O diagnóstico tardio e as dificuldades no atendimento foram decisivos para agravar suas sequelas, refletindo um cenário preocupante para milhares.
Entre 2023 e 2025, cerca de 7 mil pessoas foram internadas por AVC na rede pública do DF. Até maio, o Hospital de Base era o único centro de tratamento de emergência, onde o atendimento precisa ocorrer nas primeiras quatro horas e meia para minimizar sequelas graves.
Paulo Roberto não teve a sorte desse atendimento eficiente desde o início, o que complicou seu quadro clínico e afetou diretamente sua qualidade de vida.
A esposa, Meri, e os filhos, Plínio e Natiely, enfrentaram o impacto da doença tanto emocionalmente quanto burocraticamente.
Além dos cuidados médicos, tiveram que lidar com a morosidade para obter aposentadoria e auxílio-doença, o que agravou a situação financeira da família.
Natiely relata a angústia ao perceber pela primeira vez os sinais do AVC no pai, mas não reconhecer a gravidade do momento como um alerta imediato.
Este relato humaniza o impacto do AVC na vida das famílias e reforça a importância da descentralização do atendimento no DF, que, desde junho, conta também com os hospitais do Gama e Sobradinho, auxiliados por neurologistas via telemedicina. Essas melhorias aumentam as chances de recuperação e podem evitar que histórias como a de Paulo Roberto se repitam.
Descentralização do tratamento de AVC: avanços no Hospital de Base e novos polos em Gama e Sobradinho
Até maio de 2025, o Hospital de Base era a única unidade pública do Distrito Federal a oferecer tratamento emergencial para AVC. Este atendimento é decisivo e deve ocorrer nas primeiras quatro horas e meia após os sintomas, a chamada “janela terapêutica”, para minimizar sequelas graves.

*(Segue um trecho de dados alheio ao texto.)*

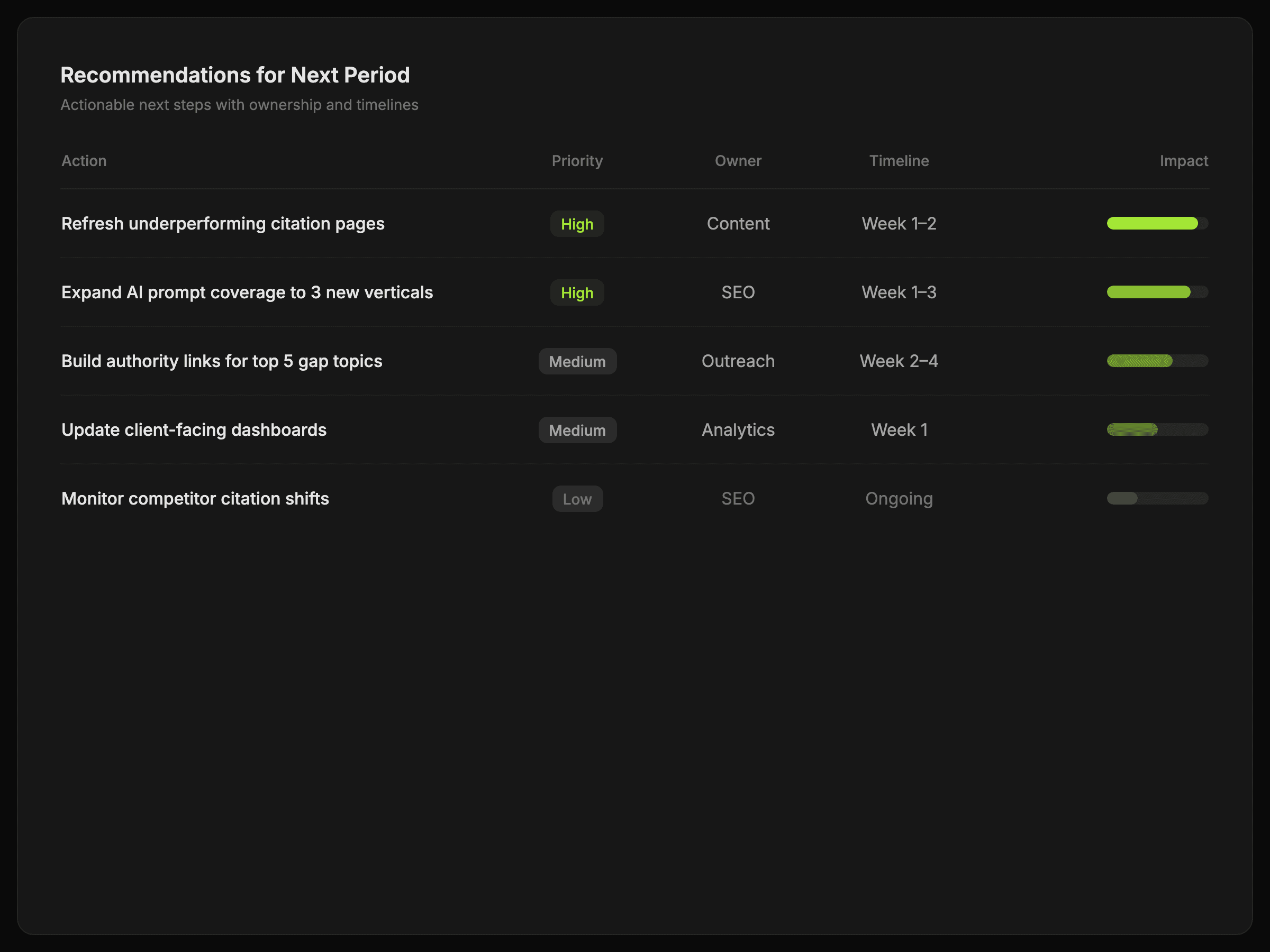Viewport: 1270px width, 952px height.
Task: Select Build authority links for gap topics
Action: pyautogui.click(x=222, y=361)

Desde junho do mesmo ano, uma importante evolução ampliou esse serviço: os hospitais do Gama e Sobradinho passaram a atender casos de AVC, contando com o suporte de neurologistas via telemedicina.

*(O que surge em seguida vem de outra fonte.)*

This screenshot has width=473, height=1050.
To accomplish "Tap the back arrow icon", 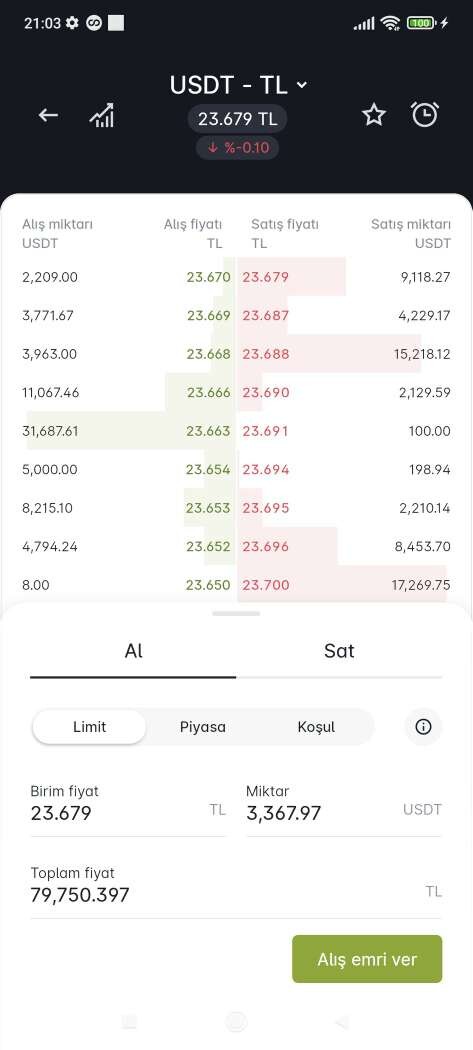I will [48, 116].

Essa expansão regional da rede pública buscou garantir rapidez no atendimento e maior eficiência na recuperação dos pacientes.
A estratégia integra o projeto “AVC no Quadrado”, que objetiva reorganizar toda a rede pública, desde o socorro imediato realizado pelo SAMU até a fase de reabilitação.
Isso inclui treinamento das equipes pré-hospitalares e a descentralização do tratamento, antes restrito ao Hospital de Base.
Além de ampliar o acesso, a telemedicina tem papel crucial ao permitir avaliações neurológicas rápidas, superando a limitação de especialistas presenciais nos hospitais do Gama e Sobradinho.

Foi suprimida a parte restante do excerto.